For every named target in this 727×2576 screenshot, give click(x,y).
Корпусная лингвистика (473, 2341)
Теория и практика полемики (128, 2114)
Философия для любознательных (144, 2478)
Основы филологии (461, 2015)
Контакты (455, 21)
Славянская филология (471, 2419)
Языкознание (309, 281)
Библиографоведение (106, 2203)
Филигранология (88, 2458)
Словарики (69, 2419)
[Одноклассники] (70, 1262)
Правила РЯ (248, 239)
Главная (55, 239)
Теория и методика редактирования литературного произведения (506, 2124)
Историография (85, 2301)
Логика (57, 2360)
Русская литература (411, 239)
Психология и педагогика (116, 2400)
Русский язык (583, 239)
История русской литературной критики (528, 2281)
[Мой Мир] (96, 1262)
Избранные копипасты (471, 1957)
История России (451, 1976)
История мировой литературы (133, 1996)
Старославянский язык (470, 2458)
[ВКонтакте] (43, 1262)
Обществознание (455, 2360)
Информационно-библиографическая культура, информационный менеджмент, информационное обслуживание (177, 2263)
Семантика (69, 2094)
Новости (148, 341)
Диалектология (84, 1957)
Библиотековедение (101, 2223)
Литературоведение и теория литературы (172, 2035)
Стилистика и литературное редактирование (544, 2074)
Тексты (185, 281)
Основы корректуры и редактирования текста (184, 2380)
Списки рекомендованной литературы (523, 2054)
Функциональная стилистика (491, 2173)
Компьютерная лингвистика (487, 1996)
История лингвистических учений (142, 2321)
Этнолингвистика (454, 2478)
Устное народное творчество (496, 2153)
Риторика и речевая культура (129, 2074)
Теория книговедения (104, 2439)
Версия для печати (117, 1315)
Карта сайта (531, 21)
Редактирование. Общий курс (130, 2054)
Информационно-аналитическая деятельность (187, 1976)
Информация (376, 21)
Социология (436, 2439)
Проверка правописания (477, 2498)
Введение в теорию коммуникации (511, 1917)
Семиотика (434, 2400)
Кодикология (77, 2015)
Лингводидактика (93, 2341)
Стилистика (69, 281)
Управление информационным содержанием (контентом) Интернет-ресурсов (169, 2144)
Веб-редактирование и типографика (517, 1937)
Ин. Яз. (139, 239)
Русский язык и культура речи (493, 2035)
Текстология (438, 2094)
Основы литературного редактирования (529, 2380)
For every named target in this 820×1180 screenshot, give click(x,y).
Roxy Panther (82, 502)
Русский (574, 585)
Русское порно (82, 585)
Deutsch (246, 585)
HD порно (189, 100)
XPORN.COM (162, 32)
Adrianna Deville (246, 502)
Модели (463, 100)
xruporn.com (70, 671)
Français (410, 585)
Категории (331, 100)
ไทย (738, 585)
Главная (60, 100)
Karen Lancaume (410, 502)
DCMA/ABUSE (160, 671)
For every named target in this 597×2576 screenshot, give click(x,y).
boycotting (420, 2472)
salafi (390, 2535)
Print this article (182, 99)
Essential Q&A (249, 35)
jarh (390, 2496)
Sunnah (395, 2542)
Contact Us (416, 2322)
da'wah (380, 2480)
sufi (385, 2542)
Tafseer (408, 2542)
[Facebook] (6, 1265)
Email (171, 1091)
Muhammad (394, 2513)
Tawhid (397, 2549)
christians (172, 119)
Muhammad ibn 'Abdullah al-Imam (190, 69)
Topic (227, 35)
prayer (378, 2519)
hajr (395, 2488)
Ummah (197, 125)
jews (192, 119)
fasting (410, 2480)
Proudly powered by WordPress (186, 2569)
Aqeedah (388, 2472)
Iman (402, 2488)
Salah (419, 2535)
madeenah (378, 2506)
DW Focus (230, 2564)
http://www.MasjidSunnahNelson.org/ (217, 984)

----

**ABOUT THIS EXERCISE**
For this exercise, give every entry again exactly as it appears.

**RESPONSE FOR THIS EXERCISE**
For every named target in this 727×2576 screenshot, give click(x,y).
Корпусная лингвистика (473, 2341)
Теория и практика полемики (128, 2114)
Философия для любознательных (144, 2478)
Основы филологии (461, 2015)
Контакты (455, 21)
Славянская филология (471, 2419)
Языкознание (309, 281)
Библиографоведение (106, 2203)
Филигранология (88, 2458)
Словарики (69, 2419)
[Одноклассники] (70, 1262)
Правила РЯ (248, 239)
Главная (55, 239)
Теория и методика редактирования литературного произведения (506, 2124)
Историография (85, 2301)
Логика (57, 2360)
Русская литература (411, 239)
Психология и педагогика (116, 2400)
Русский язык (583, 239)
История русской литературной критики (528, 2281)
[Мой Мир] (96, 1262)
Избранные копипасты (471, 1957)
История России (451, 1976)
История мировой литературы (133, 1996)
Старославянский язык (470, 2458)
[ВКонтакте] (43, 1262)
Обществознание (455, 2360)
Информационно-библиографическая культура, информационный менеджмент, информационное обслуживание (177, 2263)
Семантика (69, 2094)
Новости (148, 341)
Диалектология (84, 1957)
Библиотековедение (101, 2223)
Литературоведение и теория литературы (172, 2035)
Стилистика и литературное редактирование (544, 2074)
Тексты (185, 281)
Основы корректуры и редактирования текста (184, 2380)
Списки рекомендованной литературы (523, 2054)
Функциональная стилистика (491, 2173)
Компьютерная лингвистика (487, 1996)
История лингвистических учений (142, 2321)
Этнолингвистика (454, 2478)
Устное народное творчество (496, 2153)
Риторика и речевая культура (129, 2074)
Теория книговедения (104, 2439)
Версия для печати (117, 1315)
Карта сайта (531, 21)
Редактирование. Общий курс (130, 2054)
Информационно-аналитическая деятельность (187, 1976)
Информация (376, 21)
Социология (436, 2439)
Проверка правописания (477, 2498)
Введение в теорию коммуникации (511, 1917)
Семиотика (434, 2400)
Кодикология (77, 2015)
Лингводидактика (93, 2341)
Стилистика (69, 281)
Управление информационным содержанием (контентом) Интернет-ресурсов (169, 2144)
Веб-редактирование и типографика (517, 1937)
Ин. Яз. (139, 239)
Русский язык и культура речи (493, 2035)
Текстология (438, 2094)
Основы литературного редактирования (529, 2380)
For every named target in this 820×1180 screenshot, give click(x,y).
Roxy Panther (82, 502)
Русский (574, 585)
Русское порно (82, 585)
Deutsch (246, 585)
HD порно (189, 100)
XPORN.COM (162, 32)
Adrianna Deville (246, 502)
Модели (463, 100)
xruporn.com (70, 671)
Français (410, 585)
Категории (331, 100)
ไทย (738, 585)
Главная (60, 100)
Karen Lancaume (410, 502)
DCMA/ABUSE (160, 671)
For every named target in this 597×2576 screenshot, give click(x,y).
boycotting (420, 2472)
salafi (390, 2535)
Print this article (182, 99)
Essential Q&A (249, 35)
jarh (390, 2496)
Sunnah (395, 2542)
Contact Us (416, 2322)
da'wah (380, 2480)
sufi (385, 2542)
Tafseer (408, 2542)
[Facebook] (6, 1265)
Email (171, 1091)
Muhammad (394, 2513)
Tawhid (397, 2549)
christians (172, 119)
Muhammad ibn 'Abdullah al-Imam (190, 69)
Topic (227, 35)
prayer (378, 2519)
hajr (395, 2488)
Ummah (197, 125)
jews (192, 119)
fasting (410, 2480)
Proudly powered by WordPress (186, 2569)
Aqeedah (388, 2472)
Iman (402, 2488)
Salah (419, 2535)
madeenah (378, 2506)
DW Focus (230, 2564)
http://www.MasjidSunnahNelson.org/ (217, 984)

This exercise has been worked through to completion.